:: Source extract
AGA Language as an intermediate representation of Alan

Alan Graphcode Assembler is a text representation of the Alan's VM binary format, AGC.

The syntax looks like assembly, perl, graphviz, rust, and python were put in a blender. As the cyclomatic complexity of an assembler (syntactically) is low, the various symbols within AGA borrowed from the above four are meant to produce a "dense-but-legible" syntax.

The format follows a header-and-body pattern, with 5 distinct header types.

Identity Header

The first header is also required in every Alan Graphcode Assembly file, is required to be the first header in the file, and has no body. It simply declares that this is an Alan Graphcode Assembler file:

Alan Graphcode Assembler v0.0.1

Global Memory Header

The global memory header, globalMem, is required to be the next header if there is any global memory to declare.

The body of the global memory is a key-value set of addresses and constants.

Addresses in global memory are declared with a prefixed @ symbol with negative values from -1 to -2^63 + 1 corresponding to the 0th to nth valid bytes of the global memory. Negative numbers are used to distinguish them from the virtual addresses within the handlers and closures defined later on.

These numbers corresponding to exactly the byte offsets necessary to pack the global memory into the final binary is currently the case but may change in the future, since it demands the developer know about details of the final binary format that they don't care about, such as strings being stored in AGC as pascal-style strings with a 64-bit integer length header and zero-padded at the end to reach an even 64-bit sizing in global memory but the length value being the raw string length without the zero-padding. Moving this work to the agatoagc layer is likely.

Values are only strings, booleans, numbers. Booleans are simply true or false, and strings are all C-escape-string styled strings with double quotes only. Numbers are Rust-style with the relevant numeric value written out and postfixed with the byte size and type: i8, i16, i32, i64, f32, f64.

The key-value pairs are separated from each other by colons and are one-per-line. The whole block is indented Python-style for legibility.

globalMem
  @-1: 1i64
  @-9: 0i64
  @-17: "Exit Code: "
  @-41: "\n"

Custom Events Header

The custom events header, customEvents, is required to be the next header if there are any custom events.

The body of the custom events block also consists of key-value pairs. The keys are the names of the events and the values are the relevant payload size.

The names are treated like variable names and are unquoted following the normal pattern of [A-Za-z_][A-Za-z0-9_]*.

The values are integers (without a Rust-style sizing postfix) with only three valid values (as of now): -1, 0, and 8. 0 indicates that there is no payload at all, while 8 indicates that the payload is a fixed-sized type (the integers, floats, and booleans). -1 indicates that the payload is a variable-sized type (strings and the array-based types). The fixed-sized types are all 8 because they all fit within a single 64-bit value (8 bytes).

customEvents
  stdout: -1
  exit: 8
  _4ef487db_9de4_404b_84e2_521cb45cc55a: 0

Handlers and Closures

These two are grouped together because while a valid AGA file must have at least one handler, handlers and closures can be defined in any order from here on out and their syntax is almost identical. In fact, labeling a block as a handler or a closure is entirely up to you. They translate to the exact same bytes in the final AGC form and the distinction is to keep things clearer to the reader.
::::
#### Exercise brief
Continue the description of the AGA language from the point where it stops.
:: Listed entries
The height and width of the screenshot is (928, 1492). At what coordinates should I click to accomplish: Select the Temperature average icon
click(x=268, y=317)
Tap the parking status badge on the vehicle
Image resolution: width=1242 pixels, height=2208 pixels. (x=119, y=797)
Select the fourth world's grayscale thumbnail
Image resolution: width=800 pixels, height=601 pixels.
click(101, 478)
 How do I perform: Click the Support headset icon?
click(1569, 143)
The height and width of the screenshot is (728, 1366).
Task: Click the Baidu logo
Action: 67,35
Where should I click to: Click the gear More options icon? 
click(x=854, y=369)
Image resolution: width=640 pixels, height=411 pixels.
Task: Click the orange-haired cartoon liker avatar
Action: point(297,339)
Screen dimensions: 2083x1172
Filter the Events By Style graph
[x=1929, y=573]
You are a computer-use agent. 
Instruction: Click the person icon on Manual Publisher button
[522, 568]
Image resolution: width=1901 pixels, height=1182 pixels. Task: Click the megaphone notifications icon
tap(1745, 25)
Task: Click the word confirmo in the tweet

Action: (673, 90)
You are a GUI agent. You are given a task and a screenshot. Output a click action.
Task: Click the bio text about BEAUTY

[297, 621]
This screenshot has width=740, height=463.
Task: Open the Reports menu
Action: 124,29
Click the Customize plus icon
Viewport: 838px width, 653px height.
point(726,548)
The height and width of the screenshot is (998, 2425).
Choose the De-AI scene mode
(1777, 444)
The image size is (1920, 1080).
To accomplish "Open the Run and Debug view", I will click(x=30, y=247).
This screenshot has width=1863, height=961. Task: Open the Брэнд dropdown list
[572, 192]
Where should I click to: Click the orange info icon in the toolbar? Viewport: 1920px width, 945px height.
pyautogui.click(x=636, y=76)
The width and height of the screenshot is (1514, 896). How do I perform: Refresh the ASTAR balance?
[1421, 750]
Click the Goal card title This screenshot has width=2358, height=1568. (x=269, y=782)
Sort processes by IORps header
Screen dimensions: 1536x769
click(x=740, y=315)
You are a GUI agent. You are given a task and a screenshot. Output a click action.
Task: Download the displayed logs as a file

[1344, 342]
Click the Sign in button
::::
#### Output below
The header for handlers and closures follows the form:

handler for <eventName> with size <numVariables>
closure for <eventName> with size <numVariables>

where <eventName> is the name of the event declared in customEvents or the built-in _start event, and <numVariables> is the total number of distinct memory addresses (not number of LOC in the handler or closure) used.

The body of the handler or closure consists of all lines following the header until the next handler or closure header is encountered, or the end-of-file. This body consists of a single kind of statement: an opcode call.

The structure of an opcode call can follow a few different forms, though. Most opcodes take two values as input, perform an operation, and store the results into a new address:

  @1 = eqi64(@-1, @-9) #1

The return address is defined first like a variable assignment, with an equal sign in between it and the actual opcode call. The opcode itself has two arguments that are usually memory addresses, like above, and then it is followed by a line identifier that looks like a python comment.

That line identifier is what gives AGA the name "Graphcode" instead of "bytecode". Sometimes it's followed with a Graphviz-style <- operator and an array of other line identifiers:

  emit(stdout, @5) #6 <- [#5]

This is to indicate to the runtime that this particular line must be performed after the listed set of lines to prevent invalid data conditions, but otherwise will re-order the execution as desired to improve concurrency and/or parallelism when possible.

In this example, there is no assignment happening, because the emit opcode does not affect the current handler. It also takes as an argument the name of the relevant event that the data should be copied to.

Some opcodes can also have constant data defined for an argument:

  @0 = seti64(0i64, @0) #0

This is only possible for the boolean and numeric types, as their values can fit within the address space (64-bit integers).

The positive addresses for a given handler or closure must be less than the specified size, but these addresses are virtual addresses with 64-bit sizing (literally for a 64-bit integer array in the runtime). Values that are larger than 64-bits can be stored within a single address here, as they are all treated as pointers, with special opcodes designed for their manipulation.

This makes hand-writing handlers and closures easier than hand-writing global memory at the moment, so that will hopefully change in the future.

Small differences for closures

There are a couple of smaller things that closures have versus actual handlers.

First, while closures and handlers are loaded the same way by the runtime, the invocation of a closure within the context of a handler does something different: the closure is given temporary ownership over the memory of the handler that invoked it, so the with size <numVariables> is STRONGLY RECOMMENDED to match between the two, and any addresses used in the one can and will affect the other (this is how the closure has access to mutating variables defined in its outer scope).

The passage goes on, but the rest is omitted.